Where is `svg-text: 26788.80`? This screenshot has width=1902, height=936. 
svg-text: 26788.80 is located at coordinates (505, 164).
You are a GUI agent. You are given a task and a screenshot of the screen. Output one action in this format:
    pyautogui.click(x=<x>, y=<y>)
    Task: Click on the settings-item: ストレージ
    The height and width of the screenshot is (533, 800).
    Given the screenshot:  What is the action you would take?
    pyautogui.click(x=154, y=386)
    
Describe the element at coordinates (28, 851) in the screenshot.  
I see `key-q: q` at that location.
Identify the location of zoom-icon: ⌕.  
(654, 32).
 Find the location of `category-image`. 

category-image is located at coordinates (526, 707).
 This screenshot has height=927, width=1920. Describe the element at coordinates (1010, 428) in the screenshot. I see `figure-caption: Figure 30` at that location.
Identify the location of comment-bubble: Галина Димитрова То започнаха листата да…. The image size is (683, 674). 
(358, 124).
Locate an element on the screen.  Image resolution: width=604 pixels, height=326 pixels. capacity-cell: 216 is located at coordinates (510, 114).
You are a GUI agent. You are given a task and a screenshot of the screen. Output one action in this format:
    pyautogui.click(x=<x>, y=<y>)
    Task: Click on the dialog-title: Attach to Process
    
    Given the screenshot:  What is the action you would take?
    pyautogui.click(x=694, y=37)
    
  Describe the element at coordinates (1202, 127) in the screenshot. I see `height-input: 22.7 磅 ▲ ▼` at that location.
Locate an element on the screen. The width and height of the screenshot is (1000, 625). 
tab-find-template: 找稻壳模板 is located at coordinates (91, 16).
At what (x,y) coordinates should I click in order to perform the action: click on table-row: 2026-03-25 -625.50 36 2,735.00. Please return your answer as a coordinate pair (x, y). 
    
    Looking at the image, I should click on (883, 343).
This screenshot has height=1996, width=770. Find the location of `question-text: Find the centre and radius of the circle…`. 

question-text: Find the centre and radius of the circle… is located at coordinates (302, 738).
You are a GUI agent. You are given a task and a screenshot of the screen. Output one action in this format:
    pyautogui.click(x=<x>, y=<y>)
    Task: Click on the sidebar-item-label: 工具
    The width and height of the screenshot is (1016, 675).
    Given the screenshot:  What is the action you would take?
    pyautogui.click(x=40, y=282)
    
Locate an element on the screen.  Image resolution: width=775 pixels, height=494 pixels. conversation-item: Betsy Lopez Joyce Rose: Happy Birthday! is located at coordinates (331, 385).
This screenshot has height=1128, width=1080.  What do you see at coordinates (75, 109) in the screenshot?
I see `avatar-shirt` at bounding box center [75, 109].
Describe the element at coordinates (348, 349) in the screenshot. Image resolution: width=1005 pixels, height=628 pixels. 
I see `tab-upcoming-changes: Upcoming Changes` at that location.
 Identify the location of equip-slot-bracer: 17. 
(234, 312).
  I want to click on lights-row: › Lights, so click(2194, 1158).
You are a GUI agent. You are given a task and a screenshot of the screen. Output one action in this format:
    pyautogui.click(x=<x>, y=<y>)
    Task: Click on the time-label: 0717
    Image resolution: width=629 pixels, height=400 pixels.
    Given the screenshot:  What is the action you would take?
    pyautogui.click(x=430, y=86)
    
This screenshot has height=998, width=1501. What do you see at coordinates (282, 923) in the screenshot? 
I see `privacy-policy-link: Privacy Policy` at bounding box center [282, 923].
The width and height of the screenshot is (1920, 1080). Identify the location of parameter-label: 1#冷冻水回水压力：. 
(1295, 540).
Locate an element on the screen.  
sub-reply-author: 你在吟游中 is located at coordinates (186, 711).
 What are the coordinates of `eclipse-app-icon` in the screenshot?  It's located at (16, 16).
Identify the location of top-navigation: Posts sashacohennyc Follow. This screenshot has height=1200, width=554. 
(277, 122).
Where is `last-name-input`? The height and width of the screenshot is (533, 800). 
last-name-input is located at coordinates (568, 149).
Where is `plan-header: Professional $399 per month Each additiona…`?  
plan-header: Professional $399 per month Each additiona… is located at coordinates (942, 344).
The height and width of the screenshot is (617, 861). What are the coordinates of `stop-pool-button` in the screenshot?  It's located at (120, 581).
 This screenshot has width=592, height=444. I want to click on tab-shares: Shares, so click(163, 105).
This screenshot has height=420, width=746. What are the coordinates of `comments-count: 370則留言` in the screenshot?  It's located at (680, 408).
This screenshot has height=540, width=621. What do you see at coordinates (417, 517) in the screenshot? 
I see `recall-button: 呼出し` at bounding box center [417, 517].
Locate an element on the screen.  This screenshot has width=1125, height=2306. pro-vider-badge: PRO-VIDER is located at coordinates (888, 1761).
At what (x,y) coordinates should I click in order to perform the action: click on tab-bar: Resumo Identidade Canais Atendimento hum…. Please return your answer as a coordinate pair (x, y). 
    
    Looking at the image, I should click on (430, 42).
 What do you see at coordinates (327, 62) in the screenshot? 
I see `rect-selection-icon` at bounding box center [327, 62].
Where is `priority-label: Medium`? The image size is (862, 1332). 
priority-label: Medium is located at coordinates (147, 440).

────────────────────

*Work item*:
Which lines above contain the string "icon"? Copy out each one.

*Solution to the problem*:
Identify the location of zoom-icon: ⌕.  
 What are the coordinates of `eclipse-app-icon` in the screenshot?  It's located at (16, 16).
I see `rect-selection-icon` at bounding box center [327, 62].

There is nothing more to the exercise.